Start of PROVIDED INFORMATION

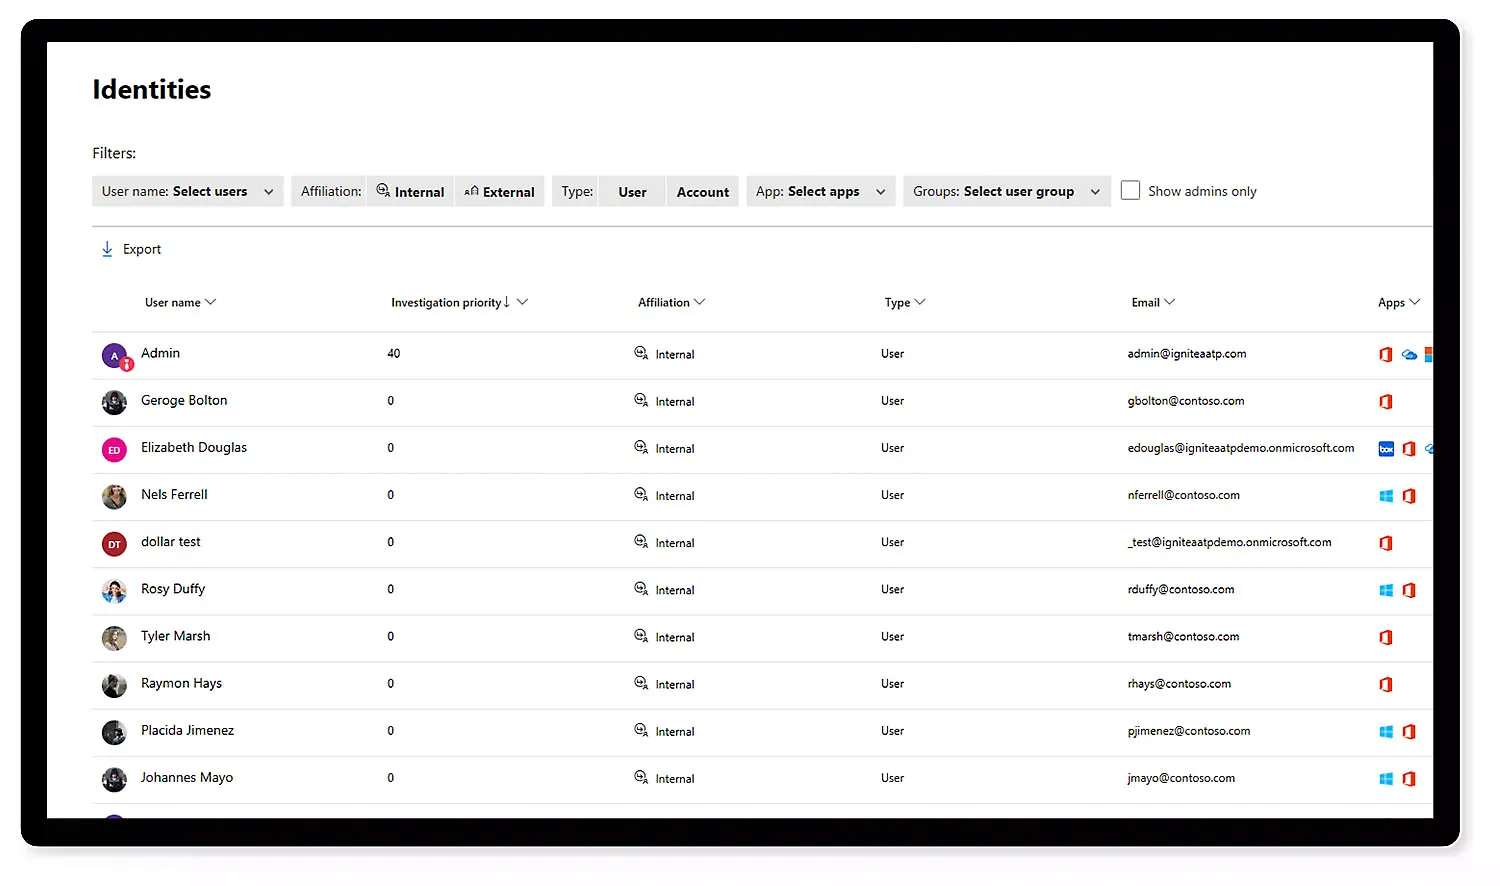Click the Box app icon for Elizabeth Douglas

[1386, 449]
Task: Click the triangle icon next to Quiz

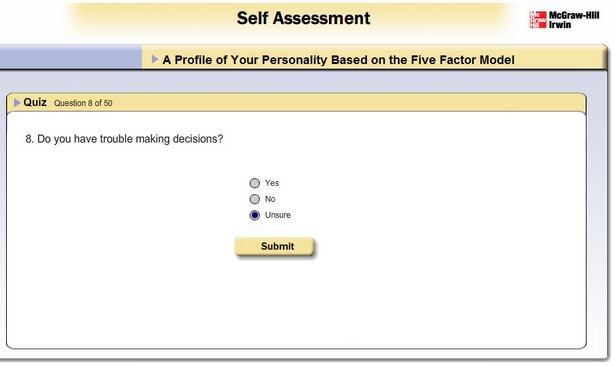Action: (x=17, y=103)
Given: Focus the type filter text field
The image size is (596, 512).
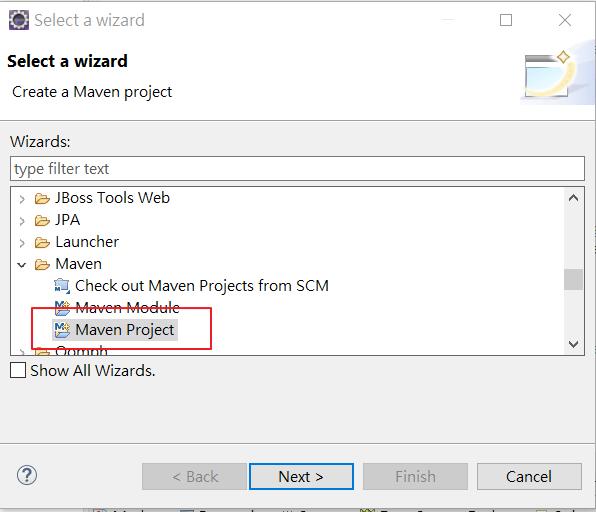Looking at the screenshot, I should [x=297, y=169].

End of PROVIDED INFORMATION

◆ TASK INSTRUCTIONS:
Write out, exactly as they appear, the lines from the one containing "Given: Focus the type filter text field" through the end of the material above, excluding pictures.

◆ ANSWER BELOW:
Given: Focus the type filter text field
The image size is (596, 512).
Looking at the screenshot, I should [x=297, y=169].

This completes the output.